Au 4e et 5e rang dans la LNH pour les buts marqués par match (3,29) et les buts accordés par partie (2,58), les jets sont également 4es et 5es en matière d’efficacité en avantage (23,3 %) et désavantage (83,1 %) numériques.

Sous la gouverne de leur entraîneur-chef âgé de 46 ans, le Moose est 2e dans la Ligue américaine avec une attaque massive qui fait Banco 21,7 fois sur 100 et un désavantage numérique qui ferme la porte 85 fois sur 100.

Vincent aura la bénédiction des Jets

Kevin Cheveldayoff n’a pas la moindre intention de congédier Paul Maurice. Il l’a claironné. Et dans les faits, il serait bien fou de procéder à un changement pareil. Mais si les aléas de la vie laissaient les Jets de Winnipeg sans entraîneur-chef du jour du lendemain, le directeur général aurait une solution à portée de main.

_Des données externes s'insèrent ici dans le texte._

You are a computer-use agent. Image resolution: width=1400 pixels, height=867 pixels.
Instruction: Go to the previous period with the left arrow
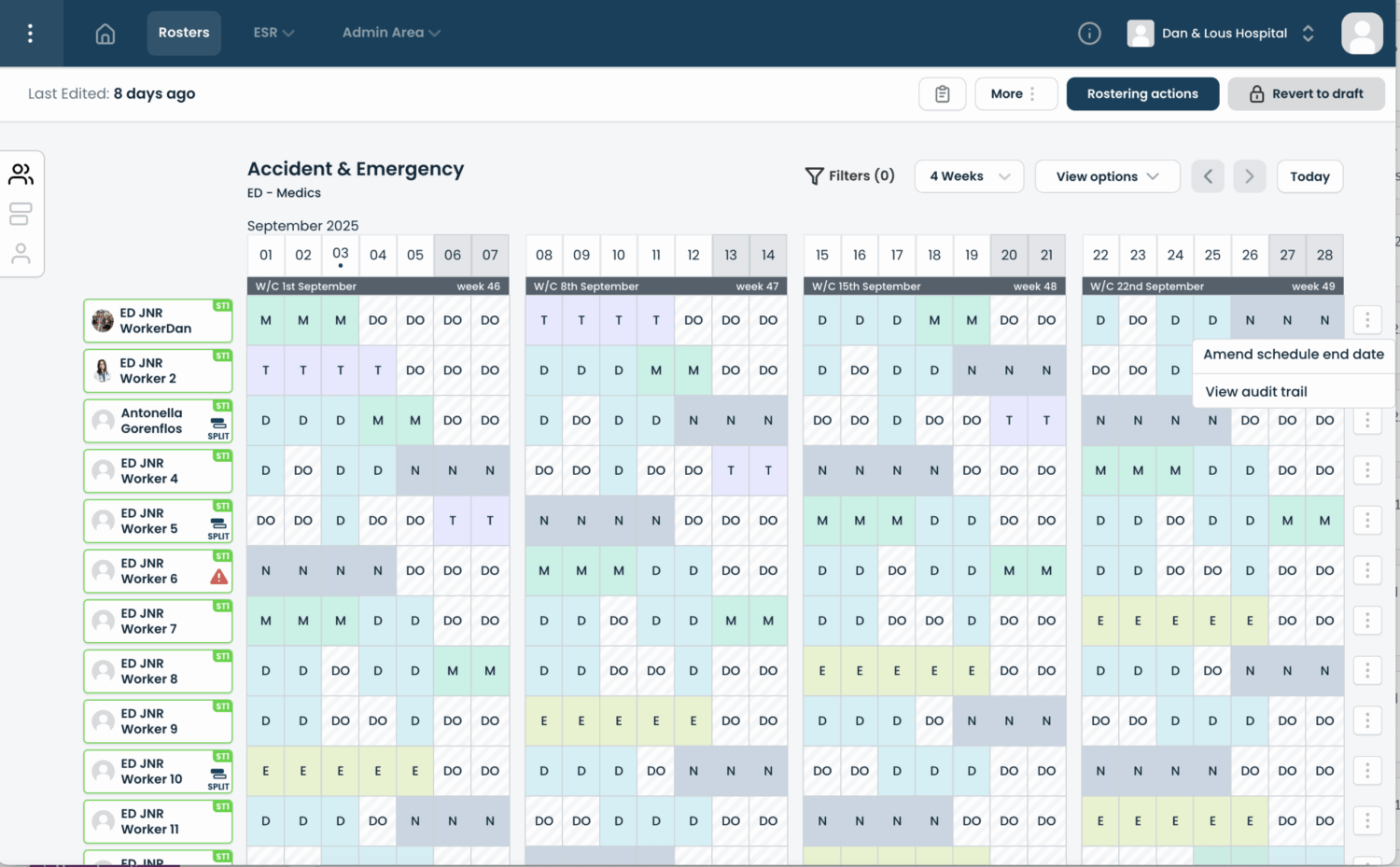click(x=1208, y=176)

« Pascal a été un très bon adjoint pour nous, mais il démontre à tout le monde qu’il est d’abord et avant tout un entraîneur-chef. Et un très bon entraîneur-chef. À mes yeux, il est prêt pour la LNH. »

Parce que le poste est comblé à Winnipeg, les Jets accepteraient-ils d’offrir la chance à Vincent de faire le saut ailleurs?

« Certainement, répond candidement Cheveldayoff. Je serais déçu de perdre un aussi bon allié, mais comme homme de hockey, je considère que je n’ai pas le droit d’empêcher un membre de mon organisation d’améliorer son sort. Si une équipe me contacte pour obtenir le droit de parler à Pascal, elle l’obtiendra. C’est certain », a ajouté le DG des Jets.

Et si cette permission était demandée pour permettre à Pascal Vincent de faire un simple changement d’organisation? Si, au lieu de faire le saut dans la LNH, Vincent se voyait offrir les rennes d’un club-école? Que ce soit avec le Canadien de Montréal qui procédera à une analyse complète de toutes les structures de l’organisation comme l’a mentionné Marc Bergevin plus tôt cette semaine, ou une autre organisation qui pourrait restructurer son club-école, Kevin Cheveldayoff se montrerait-il aussi concilient?

« Ma philosophie demeure la même : tu ne peux pas empêcher un gars d’améliorer son sort. Mais je m’assurerais de savoir s’il s’agit bien d’une amélioration. À moins que tu sois au courant de quelque chose que je ne sais pas encore, je me pencherai sur cette question si jamais elle m’est posée. Pour le moment, notre organisation va se concentrer sur les séries autant du côté des Jets que du Moose », a conclu Kevin Cheveldayoff.